### OBJECTIVE
Reproduce the listing below in full, swapping every instance of "Screen dimensions" for "Display size" and leaving everything else unchanged.

Some records
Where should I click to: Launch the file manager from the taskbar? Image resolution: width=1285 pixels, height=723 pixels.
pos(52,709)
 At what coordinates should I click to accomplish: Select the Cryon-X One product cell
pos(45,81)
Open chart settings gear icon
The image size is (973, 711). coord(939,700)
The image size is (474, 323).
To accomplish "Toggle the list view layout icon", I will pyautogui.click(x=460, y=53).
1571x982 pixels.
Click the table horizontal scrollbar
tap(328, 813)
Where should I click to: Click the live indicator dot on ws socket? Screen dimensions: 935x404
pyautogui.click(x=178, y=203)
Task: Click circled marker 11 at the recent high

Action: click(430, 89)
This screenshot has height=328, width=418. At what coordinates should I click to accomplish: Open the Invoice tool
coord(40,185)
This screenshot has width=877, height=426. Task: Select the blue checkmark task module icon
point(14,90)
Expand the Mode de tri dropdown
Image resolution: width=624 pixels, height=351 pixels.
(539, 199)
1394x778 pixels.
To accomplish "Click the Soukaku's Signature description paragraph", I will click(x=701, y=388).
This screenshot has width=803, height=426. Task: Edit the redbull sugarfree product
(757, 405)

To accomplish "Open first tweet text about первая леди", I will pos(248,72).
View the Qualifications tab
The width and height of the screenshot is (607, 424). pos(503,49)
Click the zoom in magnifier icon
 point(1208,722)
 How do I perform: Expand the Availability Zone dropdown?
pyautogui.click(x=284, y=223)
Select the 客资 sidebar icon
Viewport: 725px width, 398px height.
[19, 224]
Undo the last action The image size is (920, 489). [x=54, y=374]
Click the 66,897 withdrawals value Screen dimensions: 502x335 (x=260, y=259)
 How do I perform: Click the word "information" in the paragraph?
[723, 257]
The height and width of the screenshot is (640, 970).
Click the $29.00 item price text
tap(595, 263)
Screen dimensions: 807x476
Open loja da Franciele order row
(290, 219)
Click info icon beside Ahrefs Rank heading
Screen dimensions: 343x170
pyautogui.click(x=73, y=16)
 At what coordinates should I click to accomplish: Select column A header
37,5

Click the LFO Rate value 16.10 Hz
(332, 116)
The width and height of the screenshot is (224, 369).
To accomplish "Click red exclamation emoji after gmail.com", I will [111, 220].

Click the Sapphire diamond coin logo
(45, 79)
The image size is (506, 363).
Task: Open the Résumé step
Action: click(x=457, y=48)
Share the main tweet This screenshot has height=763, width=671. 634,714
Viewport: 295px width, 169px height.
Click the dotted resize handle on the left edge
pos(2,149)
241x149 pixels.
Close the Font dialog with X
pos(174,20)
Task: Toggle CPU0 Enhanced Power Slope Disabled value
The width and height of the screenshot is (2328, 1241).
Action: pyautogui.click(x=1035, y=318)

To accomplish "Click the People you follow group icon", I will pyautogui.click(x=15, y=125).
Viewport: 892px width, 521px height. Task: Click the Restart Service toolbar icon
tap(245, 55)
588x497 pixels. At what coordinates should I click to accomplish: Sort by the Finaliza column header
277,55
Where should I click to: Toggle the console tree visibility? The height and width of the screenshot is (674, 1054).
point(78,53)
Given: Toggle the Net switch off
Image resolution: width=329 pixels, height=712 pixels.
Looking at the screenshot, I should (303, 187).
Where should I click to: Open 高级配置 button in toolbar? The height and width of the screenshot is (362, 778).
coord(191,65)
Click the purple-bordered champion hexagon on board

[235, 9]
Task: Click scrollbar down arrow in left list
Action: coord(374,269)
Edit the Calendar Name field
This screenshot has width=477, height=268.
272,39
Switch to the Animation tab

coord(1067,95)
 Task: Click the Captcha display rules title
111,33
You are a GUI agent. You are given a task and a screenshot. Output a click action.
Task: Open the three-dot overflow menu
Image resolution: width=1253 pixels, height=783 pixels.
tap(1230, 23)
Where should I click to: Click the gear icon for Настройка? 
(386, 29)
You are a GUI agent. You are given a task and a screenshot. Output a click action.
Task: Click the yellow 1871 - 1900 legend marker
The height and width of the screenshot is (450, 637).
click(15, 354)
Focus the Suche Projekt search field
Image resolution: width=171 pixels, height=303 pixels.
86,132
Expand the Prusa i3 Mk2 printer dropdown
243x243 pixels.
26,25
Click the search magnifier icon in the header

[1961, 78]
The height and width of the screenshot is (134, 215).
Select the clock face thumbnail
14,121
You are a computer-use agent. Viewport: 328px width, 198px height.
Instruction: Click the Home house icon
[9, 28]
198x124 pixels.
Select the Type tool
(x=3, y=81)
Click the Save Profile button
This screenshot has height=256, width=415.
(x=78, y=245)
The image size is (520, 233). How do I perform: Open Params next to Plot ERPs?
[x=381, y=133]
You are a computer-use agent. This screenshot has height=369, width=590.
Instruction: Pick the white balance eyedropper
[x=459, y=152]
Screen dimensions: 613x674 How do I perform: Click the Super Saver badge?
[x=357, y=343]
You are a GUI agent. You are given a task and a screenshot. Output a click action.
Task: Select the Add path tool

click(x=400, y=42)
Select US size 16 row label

### EXERCISE ANSWER
Where should I click to: Launch the file manager from the taskbar? Image resolution: width=1285 pixels, height=723 pixels.
pos(52,709)
 At what coordinates should I click to accomplish: Select the Cryon-X One product cell
pos(45,81)
Open chart settings gear icon
The image size is (973, 711). coord(939,700)
The image size is (474, 323).
To accomplish "Toggle the list view layout icon", I will pyautogui.click(x=460, y=53).
1571x982 pixels.
Click the table horizontal scrollbar
tap(328, 813)
Where should I click to: Click the live indicator dot on ws socket? Display size: 935x404
pyautogui.click(x=178, y=203)
Task: Click circled marker 11 at the recent high

Action: click(430, 89)
This screenshot has height=328, width=418. At what coordinates should I click to accomplish: Open the Invoice tool
coord(40,185)
This screenshot has width=877, height=426. Task: Select the blue checkmark task module icon
point(14,90)
Expand the Mode de tri dropdown
Image resolution: width=624 pixels, height=351 pixels.
(539, 199)
1394x778 pixels.
To accomplish "Click the Soukaku's Signature description paragraph", I will click(x=701, y=388).
This screenshot has width=803, height=426. Task: Edit the redbull sugarfree product
(757, 405)

To accomplish "Open first tweet text about первая леди", I will pos(248,72).
View the Qualifications tab
The width and height of the screenshot is (607, 424). pos(503,49)
Click the zoom in magnifier icon
 point(1208,722)
 How do I perform: Expand the Availability Zone dropdown?
pyautogui.click(x=284, y=223)
Select the 客资 sidebar icon
Viewport: 725px width, 398px height.
[19, 224]
Undo the last action The image size is (920, 489). [x=54, y=374]
Click the 66,897 withdrawals value Display size: 502x335 (x=260, y=259)
 How do I perform: Click the word "information" in the paragraph?
[723, 257]
The height and width of the screenshot is (640, 970).
Click the $29.00 item price text
tap(595, 263)
Display size: 807x476
Open loja da Franciele order row
(290, 219)
Click info icon beside Ahrefs Rank heading
Display size: 343x170
pyautogui.click(x=73, y=16)
 At what coordinates should I click to accomplish: Select column A header
37,5

Click the LFO Rate value 16.10 Hz
(332, 116)
The width and height of the screenshot is (224, 369).
To accomplish "Click red exclamation emoji after gmail.com", I will [111, 220].

Click the Sapphire diamond coin logo
(45, 79)
The image size is (506, 363).
Task: Open the Résumé step
Action: click(x=457, y=48)
Share the main tweet This screenshot has height=763, width=671. 634,714
Viewport: 295px width, 169px height.
Click the dotted resize handle on the left edge
pos(2,149)
241x149 pixels.
Close the Font dialog with X
pos(174,20)
Task: Toggle CPU0 Enhanced Power Slope Disabled value
The width and height of the screenshot is (2328, 1241).
Action: pyautogui.click(x=1035, y=318)

To accomplish "Click the People you follow group icon", I will pyautogui.click(x=15, y=125).
Viewport: 892px width, 521px height. Task: Click the Restart Service toolbar icon
tap(245, 55)
588x497 pixels. At what coordinates should I click to accomplish: Sort by the Finaliza column header
277,55
Where should I click to: Toggle the console tree visibility? The height and width of the screenshot is (674, 1054).
point(78,53)
Given: Toggle the Net switch off
Image resolution: width=329 pixels, height=712 pixels.
Looking at the screenshot, I should (303, 187).
Where should I click to: Open 高级配置 button in toolbar? The height and width of the screenshot is (362, 778).
coord(191,65)
Click the purple-bordered champion hexagon on board

[235, 9]
Task: Click scrollbar down arrow in left list
Action: coord(374,269)
Edit the Calendar Name field
This screenshot has width=477, height=268.
272,39
Switch to the Animation tab

coord(1067,95)
 Task: Click the Captcha display rules title
111,33
You are a GUI agent. You are given a task and a screenshot. Output a click action.
Task: Open the three-dot overflow menu
Image resolution: width=1253 pixels, height=783 pixels.
tap(1230, 23)
Where should I click to: Click the gear icon for Настройка? 
(386, 29)
You are a GUI agent. You are given a task and a screenshot. Output a click action.
Task: Click the yellow 1871 - 1900 legend marker
The height and width of the screenshot is (450, 637).
click(15, 354)
Focus the Suche Projekt search field
Image resolution: width=171 pixels, height=303 pixels.
86,132
Expand the Prusa i3 Mk2 printer dropdown
243x243 pixels.
26,25
Click the search magnifier icon in the header

[1961, 78]
The height and width of the screenshot is (134, 215).
Select the clock face thumbnail
14,121
You are a computer-use agent. Viewport: 328px width, 198px height.
Instruction: Click the Home house icon
[9, 28]
198x124 pixels.
Select the Type tool
(x=3, y=81)
Click the Save Profile button
This screenshot has height=256, width=415.
(x=78, y=245)
The image size is (520, 233). How do I perform: Open Params next to Plot ERPs?
[x=381, y=133]
You are a computer-use agent. This screenshot has height=369, width=590.
Instruction: Pick the white balance eyedropper
[x=459, y=152]
Display size: 613x674 How do I perform: Click the Super Saver badge?
[x=357, y=343]
You are a GUI agent. You are given a task and a screenshot. Output a click action.
Task: Select the Add path tool

click(x=400, y=42)
Select US size 16 row label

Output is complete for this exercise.